▶ Brief
The stretch from the line with "Continue (107, 1253)" through the line with "Александра Журавлева (260, 819)" in the records below: write it out exactly, and nothing else.

Exercise inputs Start Marker

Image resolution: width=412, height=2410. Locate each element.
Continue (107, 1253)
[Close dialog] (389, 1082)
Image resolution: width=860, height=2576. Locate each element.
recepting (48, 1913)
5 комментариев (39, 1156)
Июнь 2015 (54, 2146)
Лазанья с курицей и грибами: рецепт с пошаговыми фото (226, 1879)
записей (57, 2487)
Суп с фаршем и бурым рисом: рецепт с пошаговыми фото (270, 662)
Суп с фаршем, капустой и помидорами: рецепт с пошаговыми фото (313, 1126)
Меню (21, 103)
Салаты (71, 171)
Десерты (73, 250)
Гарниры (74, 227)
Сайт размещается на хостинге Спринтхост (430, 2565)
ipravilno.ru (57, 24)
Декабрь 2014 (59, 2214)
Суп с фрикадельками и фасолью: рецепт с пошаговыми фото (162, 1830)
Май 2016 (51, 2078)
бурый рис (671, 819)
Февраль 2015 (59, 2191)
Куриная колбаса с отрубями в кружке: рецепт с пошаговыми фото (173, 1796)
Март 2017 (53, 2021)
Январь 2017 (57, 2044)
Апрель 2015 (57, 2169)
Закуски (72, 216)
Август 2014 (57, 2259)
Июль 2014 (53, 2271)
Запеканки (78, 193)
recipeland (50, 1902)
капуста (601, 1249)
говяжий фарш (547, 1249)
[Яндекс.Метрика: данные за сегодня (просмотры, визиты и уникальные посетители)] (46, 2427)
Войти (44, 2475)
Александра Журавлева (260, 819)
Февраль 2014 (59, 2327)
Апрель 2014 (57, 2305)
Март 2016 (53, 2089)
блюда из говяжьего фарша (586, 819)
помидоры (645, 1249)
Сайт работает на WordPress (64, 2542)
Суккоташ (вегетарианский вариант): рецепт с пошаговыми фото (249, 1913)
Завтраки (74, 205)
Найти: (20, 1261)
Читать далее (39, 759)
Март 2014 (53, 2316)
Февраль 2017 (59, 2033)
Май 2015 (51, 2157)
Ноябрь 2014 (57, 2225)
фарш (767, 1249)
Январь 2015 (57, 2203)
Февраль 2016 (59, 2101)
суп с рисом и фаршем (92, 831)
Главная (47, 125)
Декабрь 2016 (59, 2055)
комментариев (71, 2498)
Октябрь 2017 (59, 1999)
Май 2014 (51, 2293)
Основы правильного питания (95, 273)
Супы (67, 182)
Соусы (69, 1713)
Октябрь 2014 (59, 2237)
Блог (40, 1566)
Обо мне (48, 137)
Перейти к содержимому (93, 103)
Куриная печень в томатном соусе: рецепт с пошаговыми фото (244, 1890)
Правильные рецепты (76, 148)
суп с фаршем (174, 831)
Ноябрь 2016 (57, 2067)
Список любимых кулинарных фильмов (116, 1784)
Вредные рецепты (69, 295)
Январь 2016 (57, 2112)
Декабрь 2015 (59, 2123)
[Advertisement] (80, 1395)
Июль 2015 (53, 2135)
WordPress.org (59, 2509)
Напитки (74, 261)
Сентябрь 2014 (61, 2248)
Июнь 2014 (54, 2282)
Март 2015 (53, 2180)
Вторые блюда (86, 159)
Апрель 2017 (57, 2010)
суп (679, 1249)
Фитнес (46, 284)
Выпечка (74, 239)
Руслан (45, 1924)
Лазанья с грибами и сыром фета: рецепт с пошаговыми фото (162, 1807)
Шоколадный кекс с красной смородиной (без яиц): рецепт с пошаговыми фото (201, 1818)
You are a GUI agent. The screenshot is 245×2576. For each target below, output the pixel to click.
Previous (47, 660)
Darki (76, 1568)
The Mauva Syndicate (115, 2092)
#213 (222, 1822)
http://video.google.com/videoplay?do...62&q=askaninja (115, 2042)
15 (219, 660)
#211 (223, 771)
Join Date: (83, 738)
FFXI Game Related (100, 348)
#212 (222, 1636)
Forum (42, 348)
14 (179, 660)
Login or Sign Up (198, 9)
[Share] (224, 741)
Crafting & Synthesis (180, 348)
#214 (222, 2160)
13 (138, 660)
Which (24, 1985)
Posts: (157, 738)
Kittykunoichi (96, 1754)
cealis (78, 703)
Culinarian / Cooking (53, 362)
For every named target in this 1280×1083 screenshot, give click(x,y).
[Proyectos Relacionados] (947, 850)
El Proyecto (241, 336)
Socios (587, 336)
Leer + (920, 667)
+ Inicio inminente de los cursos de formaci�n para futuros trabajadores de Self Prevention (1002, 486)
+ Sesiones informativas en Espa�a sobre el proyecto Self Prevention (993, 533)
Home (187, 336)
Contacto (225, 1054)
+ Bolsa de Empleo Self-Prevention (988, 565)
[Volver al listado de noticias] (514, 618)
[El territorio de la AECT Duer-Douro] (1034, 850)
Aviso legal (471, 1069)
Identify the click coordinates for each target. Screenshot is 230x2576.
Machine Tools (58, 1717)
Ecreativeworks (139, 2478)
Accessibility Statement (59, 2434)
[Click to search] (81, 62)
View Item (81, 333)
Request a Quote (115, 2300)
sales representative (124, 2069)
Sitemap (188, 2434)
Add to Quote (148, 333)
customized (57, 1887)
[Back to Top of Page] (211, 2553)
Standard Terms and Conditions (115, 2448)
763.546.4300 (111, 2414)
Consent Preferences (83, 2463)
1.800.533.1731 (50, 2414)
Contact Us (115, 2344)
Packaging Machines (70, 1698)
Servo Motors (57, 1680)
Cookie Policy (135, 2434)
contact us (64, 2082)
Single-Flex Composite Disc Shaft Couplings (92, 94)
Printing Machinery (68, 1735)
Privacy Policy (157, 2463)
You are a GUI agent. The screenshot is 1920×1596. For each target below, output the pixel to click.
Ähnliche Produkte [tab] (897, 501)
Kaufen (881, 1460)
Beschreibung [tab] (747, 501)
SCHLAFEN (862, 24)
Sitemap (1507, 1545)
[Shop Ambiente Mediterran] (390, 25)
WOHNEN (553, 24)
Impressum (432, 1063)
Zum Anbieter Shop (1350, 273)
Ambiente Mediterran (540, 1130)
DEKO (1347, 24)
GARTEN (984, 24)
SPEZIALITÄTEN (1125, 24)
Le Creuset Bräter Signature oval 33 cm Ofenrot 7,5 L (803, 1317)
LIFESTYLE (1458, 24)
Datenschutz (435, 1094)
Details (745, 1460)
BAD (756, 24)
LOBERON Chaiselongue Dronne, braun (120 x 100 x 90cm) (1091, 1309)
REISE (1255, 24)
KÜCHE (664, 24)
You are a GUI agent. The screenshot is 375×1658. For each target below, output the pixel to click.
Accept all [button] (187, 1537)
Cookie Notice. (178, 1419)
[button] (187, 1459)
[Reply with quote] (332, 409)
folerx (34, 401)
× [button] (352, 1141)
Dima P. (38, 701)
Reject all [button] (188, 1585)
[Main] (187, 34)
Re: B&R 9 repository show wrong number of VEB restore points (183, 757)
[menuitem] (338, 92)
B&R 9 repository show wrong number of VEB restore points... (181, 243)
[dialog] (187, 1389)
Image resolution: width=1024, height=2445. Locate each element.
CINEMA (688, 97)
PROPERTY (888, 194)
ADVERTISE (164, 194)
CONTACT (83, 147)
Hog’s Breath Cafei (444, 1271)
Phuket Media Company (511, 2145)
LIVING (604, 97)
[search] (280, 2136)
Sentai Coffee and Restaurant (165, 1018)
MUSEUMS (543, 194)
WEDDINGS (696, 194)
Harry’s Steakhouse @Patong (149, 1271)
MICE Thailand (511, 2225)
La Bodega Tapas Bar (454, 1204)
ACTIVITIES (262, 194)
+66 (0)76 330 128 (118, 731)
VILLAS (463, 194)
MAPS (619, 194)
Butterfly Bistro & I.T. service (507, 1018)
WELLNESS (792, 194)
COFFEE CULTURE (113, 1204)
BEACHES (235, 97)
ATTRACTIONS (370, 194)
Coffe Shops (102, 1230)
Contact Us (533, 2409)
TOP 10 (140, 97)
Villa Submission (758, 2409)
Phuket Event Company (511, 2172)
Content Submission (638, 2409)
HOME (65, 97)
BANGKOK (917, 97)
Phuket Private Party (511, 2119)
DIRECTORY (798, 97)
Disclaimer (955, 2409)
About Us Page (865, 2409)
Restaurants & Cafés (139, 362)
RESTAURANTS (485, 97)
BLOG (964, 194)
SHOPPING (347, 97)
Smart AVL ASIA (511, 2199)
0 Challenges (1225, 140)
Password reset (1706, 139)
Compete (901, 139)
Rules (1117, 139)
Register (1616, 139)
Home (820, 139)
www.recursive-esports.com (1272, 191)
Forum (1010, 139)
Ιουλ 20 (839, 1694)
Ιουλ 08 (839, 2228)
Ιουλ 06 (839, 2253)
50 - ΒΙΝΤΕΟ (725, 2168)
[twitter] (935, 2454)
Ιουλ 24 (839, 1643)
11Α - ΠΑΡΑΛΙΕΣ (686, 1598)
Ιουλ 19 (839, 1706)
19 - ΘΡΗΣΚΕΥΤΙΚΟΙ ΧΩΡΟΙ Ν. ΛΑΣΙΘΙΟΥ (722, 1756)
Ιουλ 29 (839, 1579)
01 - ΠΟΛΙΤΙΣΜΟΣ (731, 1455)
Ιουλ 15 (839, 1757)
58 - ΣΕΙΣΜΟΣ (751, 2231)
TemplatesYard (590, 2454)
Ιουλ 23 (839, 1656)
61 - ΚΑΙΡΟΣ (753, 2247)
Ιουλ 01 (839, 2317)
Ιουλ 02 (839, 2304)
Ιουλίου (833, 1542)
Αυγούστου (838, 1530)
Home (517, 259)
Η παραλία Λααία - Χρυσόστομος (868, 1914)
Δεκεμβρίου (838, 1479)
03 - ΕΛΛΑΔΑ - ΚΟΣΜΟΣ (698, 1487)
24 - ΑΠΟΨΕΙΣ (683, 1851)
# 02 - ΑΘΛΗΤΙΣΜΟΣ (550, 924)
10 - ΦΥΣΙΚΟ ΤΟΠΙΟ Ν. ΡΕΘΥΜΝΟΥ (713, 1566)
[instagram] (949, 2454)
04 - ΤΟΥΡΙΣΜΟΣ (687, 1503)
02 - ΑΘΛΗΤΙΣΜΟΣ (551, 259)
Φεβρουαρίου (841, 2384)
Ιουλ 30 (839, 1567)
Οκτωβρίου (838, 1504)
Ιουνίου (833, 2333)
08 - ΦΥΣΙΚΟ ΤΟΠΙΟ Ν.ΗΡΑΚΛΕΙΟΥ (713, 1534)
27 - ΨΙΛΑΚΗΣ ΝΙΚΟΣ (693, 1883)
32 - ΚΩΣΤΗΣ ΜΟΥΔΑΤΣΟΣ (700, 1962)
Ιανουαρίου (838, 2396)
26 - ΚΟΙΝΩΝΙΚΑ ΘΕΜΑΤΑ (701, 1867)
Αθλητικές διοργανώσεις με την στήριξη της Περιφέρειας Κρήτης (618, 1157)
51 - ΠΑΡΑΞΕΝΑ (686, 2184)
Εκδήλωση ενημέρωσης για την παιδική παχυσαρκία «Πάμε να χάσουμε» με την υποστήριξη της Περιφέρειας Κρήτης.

Exercise inputs End Marker

▶ Solution to the exercise
Continue (107, 1253)
[Close dialog] (389, 1082)
Image resolution: width=860, height=2576. Locate each element.
recepting (48, 1913)
5 комментариев (39, 1156)
Июнь 2015 (54, 2146)
Лазанья с курицей и грибами: рецепт с пошаговыми фото (226, 1879)
записей (57, 2487)
Суп с фаршем и бурым рисом: рецепт с пошаговыми фото (270, 662)
Суп с фаршем, капустой и помидорами: рецепт с пошаговыми фото (313, 1126)
Меню (21, 103)
Салаты (71, 171)
Десерты (73, 250)
Гарниры (74, 227)
Сайт размещается на хостинге Спринтхост (430, 2565)
ipravilno.ru (57, 24)
Декабрь 2014 (59, 2214)
Суп с фрикадельками и фасолью: рецепт с пошаговыми фото (162, 1830)
Май 2016 (51, 2078)
бурый рис (671, 819)
Февраль 2015 (59, 2191)
Куриная колбаса с отрубями в кружке: рецепт с пошаговыми фото (173, 1796)
Март 2017 (53, 2021)
Январь 2017 (57, 2044)
Апрель 2015 (57, 2169)
Закуски (72, 216)
Август 2014 (57, 2259)
Июль 2014 (53, 2271)
Запеканки (78, 193)
recipeland (50, 1902)
капуста (601, 1249)
говяжий фарш (547, 1249)
[Яндекс.Метрика: данные за сегодня (просмотры, визиты и уникальные посетители)] (46, 2427)
Войти (44, 2475)
Александра Журавлева (260, 819)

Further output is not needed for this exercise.